At his first rehearsal with us he ambled onto the stage, mounted the podium and looked around nervously as if he expected us to boo him, but to a man, with no pre-arranged signal, the whole orchestra stood and applauded him. His face changed into a warm smile and then he said “Bitte, Meine Herren, die Neunte Symphonie von Beethoven”. (Please gentlemen, Beethoven’s Ninth Symphony). That was one of the most poignant moments in my long career.
In appearance he was fairly tall and lank and was stooped. He was balding with a fringe of white hair.
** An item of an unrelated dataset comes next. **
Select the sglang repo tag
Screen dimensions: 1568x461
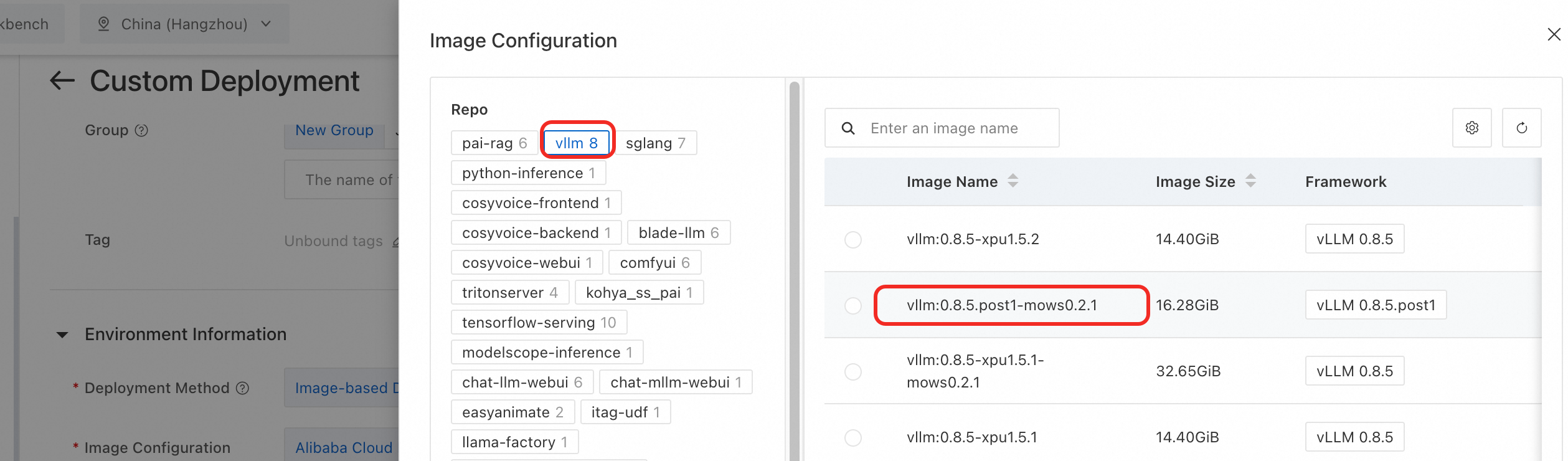(x=655, y=143)
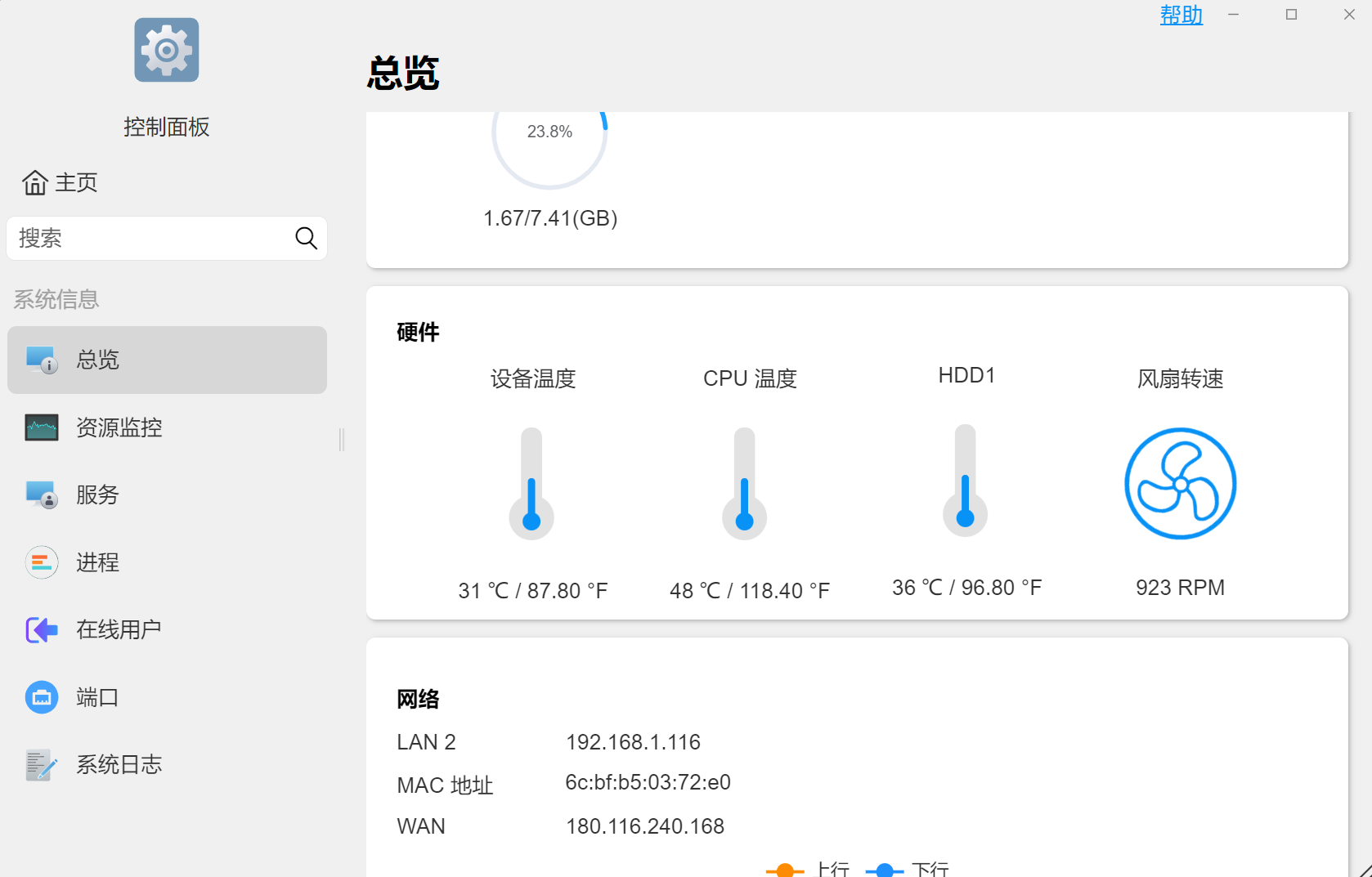Open the 服务 services page

[96, 494]
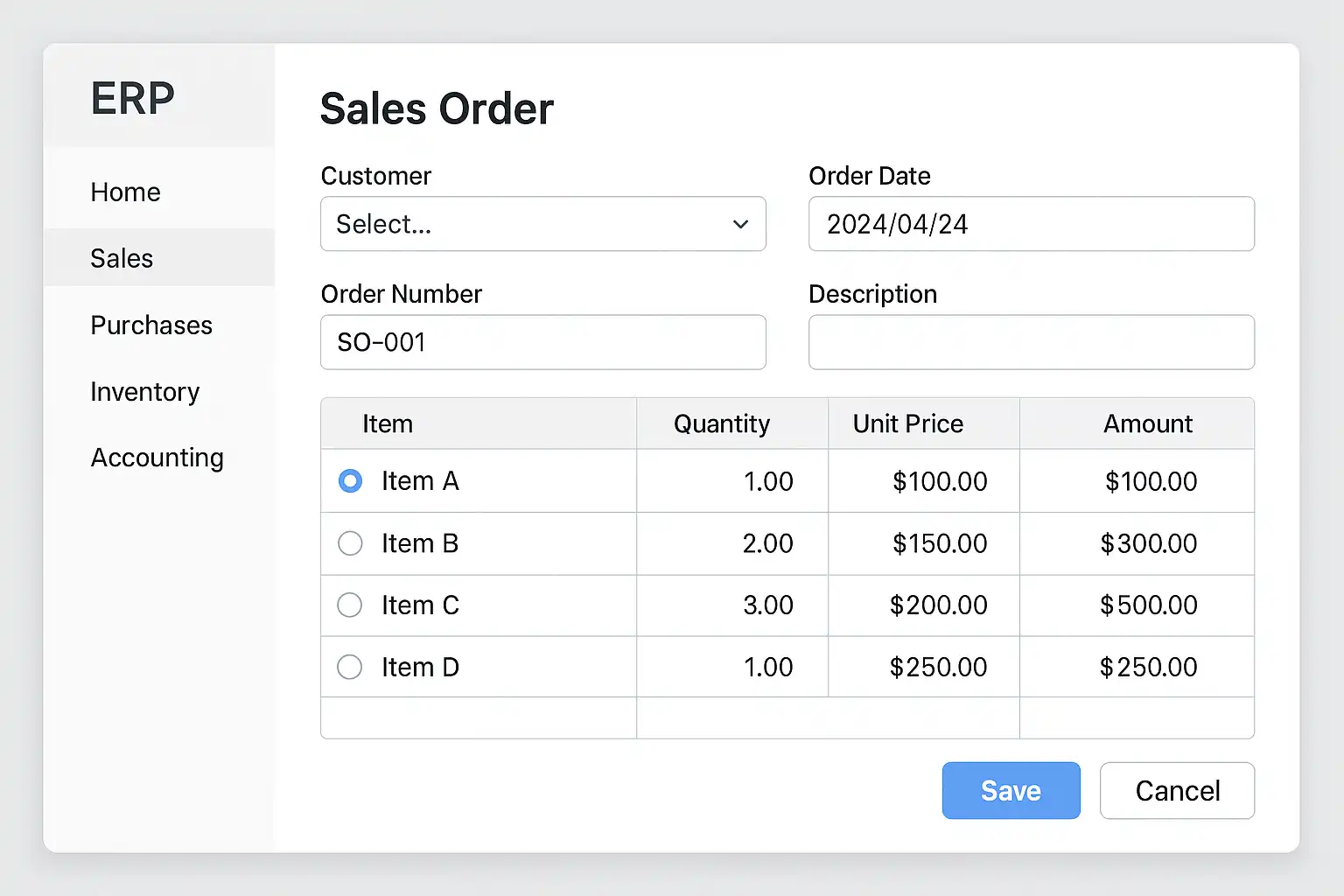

On the podium he looked awkward. and stuck his belly out when he leaned back when conducting. One couldn’t say that he had a clear beat, although he used a fairly long baton, but he was certainly able to convey clearly to us what he wanted.
Beethoven’s Ninth was a revelation. The orchestra, as a sign of great respect stood for him when he came on stage- a rare honour in those days.
He husbanded his energy until the climax in the last movement with astonishing results. The air seemed to be electrified, and the audience gave him deafening applause, well deserved.
The next concert included the closing scenes from Wagner’s opera “Götterdämmerung”. It was wonderful, and I thought at the time, novice though I was, that this was the true Wagner.
I came across him again when I was in the Philharmonia Orchestra. It was at the Lucerne, Switzerland, International Festival where he conducted Beethoven’s Ninth Symphony.
I was reminded of the occasion many years later when I was principal bass of the Vancouver Symphony in Canada. I received a nice cheque for a televised repeat of his Lucerne concert.